EXERCISE INPUTS below:

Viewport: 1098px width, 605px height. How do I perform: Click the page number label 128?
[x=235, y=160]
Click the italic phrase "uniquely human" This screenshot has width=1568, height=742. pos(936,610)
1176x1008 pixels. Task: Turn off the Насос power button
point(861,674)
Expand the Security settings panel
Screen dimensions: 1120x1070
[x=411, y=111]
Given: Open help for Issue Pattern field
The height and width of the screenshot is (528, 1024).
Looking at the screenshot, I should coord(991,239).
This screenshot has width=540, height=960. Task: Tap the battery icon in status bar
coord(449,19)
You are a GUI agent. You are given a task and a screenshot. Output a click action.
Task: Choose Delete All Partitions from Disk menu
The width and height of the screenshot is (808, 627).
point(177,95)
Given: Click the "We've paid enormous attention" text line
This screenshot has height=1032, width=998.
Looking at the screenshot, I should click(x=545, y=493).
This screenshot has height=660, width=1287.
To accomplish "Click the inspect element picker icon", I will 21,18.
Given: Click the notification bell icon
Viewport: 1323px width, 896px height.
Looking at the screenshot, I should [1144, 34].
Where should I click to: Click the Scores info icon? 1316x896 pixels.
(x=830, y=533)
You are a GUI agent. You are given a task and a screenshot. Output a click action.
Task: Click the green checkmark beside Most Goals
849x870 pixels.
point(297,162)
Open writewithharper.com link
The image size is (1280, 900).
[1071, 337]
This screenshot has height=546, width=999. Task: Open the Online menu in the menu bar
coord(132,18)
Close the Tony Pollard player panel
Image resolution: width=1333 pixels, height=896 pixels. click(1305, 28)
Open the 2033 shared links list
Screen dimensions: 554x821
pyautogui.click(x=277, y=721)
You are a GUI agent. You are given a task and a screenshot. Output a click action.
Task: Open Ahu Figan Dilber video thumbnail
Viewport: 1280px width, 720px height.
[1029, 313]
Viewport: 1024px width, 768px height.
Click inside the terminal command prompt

End of EXERCISE INPUTS.

• [WHAT YOU WILL DO] Please print the full listing shown above, exactly as it appears.

• [OUTPUT FOR THIS TASK]
Viewport: 1098px width, 605px height. How do I perform: Click the page number label 128?
[x=235, y=160]
Click the italic phrase "uniquely human" This screenshot has width=1568, height=742. pos(936,610)
1176x1008 pixels. Task: Turn off the Насос power button
point(861,674)
Expand the Security settings panel
Screen dimensions: 1120x1070
[x=411, y=111]
Given: Open help for Issue Pattern field
The height and width of the screenshot is (528, 1024).
Looking at the screenshot, I should coord(991,239).
This screenshot has width=540, height=960. Task: Tap the battery icon in status bar
coord(449,19)
You are a GUI agent. You are given a task and a screenshot. Output a click action.
Task: Choose Delete All Partitions from Disk menu
The width and height of the screenshot is (808, 627).
point(177,95)
Given: Click the "We've paid enormous attention" text line
This screenshot has height=1032, width=998.
Looking at the screenshot, I should click(x=545, y=493).
This screenshot has height=660, width=1287.
To accomplish "Click the inspect element picker icon", I will 21,18.
Given: Click the notification bell icon
Viewport: 1323px width, 896px height.
Looking at the screenshot, I should [1144, 34].
Where should I click to: Click the Scores info icon? 1316x896 pixels.
(x=830, y=533)
You are a GUI agent. You are given a task and a screenshot. Output a click action.
Task: Click the green checkmark beside Most Goals
849x870 pixels.
point(297,162)
Open writewithharper.com link
The image size is (1280, 900).
[1071, 337]
This screenshot has height=546, width=999. Task: Open the Online menu in the menu bar
coord(132,18)
Close the Tony Pollard player panel
Image resolution: width=1333 pixels, height=896 pixels. click(1305, 28)
Open the 2033 shared links list
Screen dimensions: 554x821
pyautogui.click(x=277, y=721)
You are a GUI agent. You are given a task and a screenshot. Output a click action.
Task: Open Ahu Figan Dilber video thumbnail
Viewport: 1280px width, 720px height.
[1029, 313]
Viewport: 1024px width, 768px height.
Click inside the terminal command prompt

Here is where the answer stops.